BITS-RECE: Beyoncé, “COWBOY CARTER”. Il country non è una terra straniera

BITS-RECE: Beyoncé, “COWBOY CARTER”. Il country non è una terra straniera

 

BITS-RECE: radiografia emozionale di un disco in una manciata di bit.

Il nome di Beyoncé non ha mai fatto – e probabilmente mai farà – rima con minimalismo.

Da quando il mondo della musica la conosce, la signora Carter non ha mai fatto nulla per passare inosservata e per nascondere una personalità, diciamo così, prorompente.

A fronte di un talento straordinario, forse l’unico vero appunto che si potrebbe fare a Queen Bey sta proprio nel non saper usare le mezze misure, nell’essere in tutto ciò che fa prepotente per indole, egocentrica, esagerata.
Ma se sei Beyoncé, se hai quella voce, se sei una belva da palco, se hai nel cuore tutto quel coraggio e se hai già dimostrato di saper cambiare le regole del gioco puoi bellamente fregartene di fare la modesta e puoi permetterti di fare quello che hai in testa.
.....
Riproduci integralmente il brano sulla recensione di "COWBOY CARTER" di Beyoncé, senza cambiare nulla. Le voci riportate qui sotto sono materiale a sé, distinto dal brano.
.....
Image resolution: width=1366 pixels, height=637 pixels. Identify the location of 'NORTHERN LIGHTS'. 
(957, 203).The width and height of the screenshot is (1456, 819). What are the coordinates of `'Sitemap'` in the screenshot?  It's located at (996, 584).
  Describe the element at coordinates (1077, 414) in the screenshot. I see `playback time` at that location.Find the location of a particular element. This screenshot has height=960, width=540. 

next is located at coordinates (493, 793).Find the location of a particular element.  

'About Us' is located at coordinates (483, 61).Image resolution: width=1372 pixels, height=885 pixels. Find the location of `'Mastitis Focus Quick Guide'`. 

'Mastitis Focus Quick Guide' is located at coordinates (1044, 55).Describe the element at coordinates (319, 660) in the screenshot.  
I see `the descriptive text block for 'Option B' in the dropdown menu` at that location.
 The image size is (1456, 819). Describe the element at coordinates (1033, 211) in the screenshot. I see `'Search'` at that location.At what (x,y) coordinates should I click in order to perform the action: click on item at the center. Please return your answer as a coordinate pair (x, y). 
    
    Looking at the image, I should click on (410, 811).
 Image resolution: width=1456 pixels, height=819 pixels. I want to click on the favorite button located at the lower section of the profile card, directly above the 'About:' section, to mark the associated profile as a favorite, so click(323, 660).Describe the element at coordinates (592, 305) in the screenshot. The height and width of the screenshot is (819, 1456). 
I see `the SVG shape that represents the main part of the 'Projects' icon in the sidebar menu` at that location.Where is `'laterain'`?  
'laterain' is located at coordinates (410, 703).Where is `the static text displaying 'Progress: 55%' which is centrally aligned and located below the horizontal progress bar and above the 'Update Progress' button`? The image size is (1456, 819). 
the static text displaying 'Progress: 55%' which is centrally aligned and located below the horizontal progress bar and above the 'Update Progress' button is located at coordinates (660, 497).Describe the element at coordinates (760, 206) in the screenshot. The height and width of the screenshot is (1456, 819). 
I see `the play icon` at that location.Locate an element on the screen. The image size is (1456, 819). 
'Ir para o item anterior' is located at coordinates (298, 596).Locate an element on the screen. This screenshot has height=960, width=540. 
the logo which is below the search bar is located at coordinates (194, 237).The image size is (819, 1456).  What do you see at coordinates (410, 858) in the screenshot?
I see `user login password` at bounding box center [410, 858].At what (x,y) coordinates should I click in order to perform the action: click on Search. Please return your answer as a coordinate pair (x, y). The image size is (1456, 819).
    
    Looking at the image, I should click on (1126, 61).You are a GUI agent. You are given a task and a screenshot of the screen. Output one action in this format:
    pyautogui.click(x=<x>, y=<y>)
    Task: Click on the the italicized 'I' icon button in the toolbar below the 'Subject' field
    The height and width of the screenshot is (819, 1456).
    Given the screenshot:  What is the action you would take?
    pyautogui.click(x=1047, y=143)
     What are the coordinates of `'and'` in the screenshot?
.....
§ **RISULTATO DELL'ESERCIZIO**
BITS-RECE: Beyoncé, “COWBOY CARTER”. Il country non è una terra straniera

BITS-RECE: Beyoncé, “COWBOY CARTER”. Il country non è una terra straniera

 

BITS-RECE: radiografia emozionale di un disco in una manciata di bit.

Il nome di Beyoncé non ha mai fatto – e probabilmente mai farà – rima con minimalismo.

Da quando il mondo della musica la conosce, la signora Carter non ha mai fatto nulla per passare inosservata e per nascondere una personalità, diciamo così, prorompente.

A fronte di un talento straordinario, forse l’unico vero appunto che si potrebbe fare a Queen Bey sta proprio nel non saper usare le mezze misure, nell’essere in tutto ciò che fa prepotente per indole, egocentrica, esagerata.
Ma se sei Beyoncé, se hai quella voce, se sei una belva da palco, se hai nel cuore tutto quel coraggio e se hai già dimostrato di saper cambiare le regole del gioco puoi bellamente fregartene di fare la modesta e puoi permetterti di fare quello che hai in testa.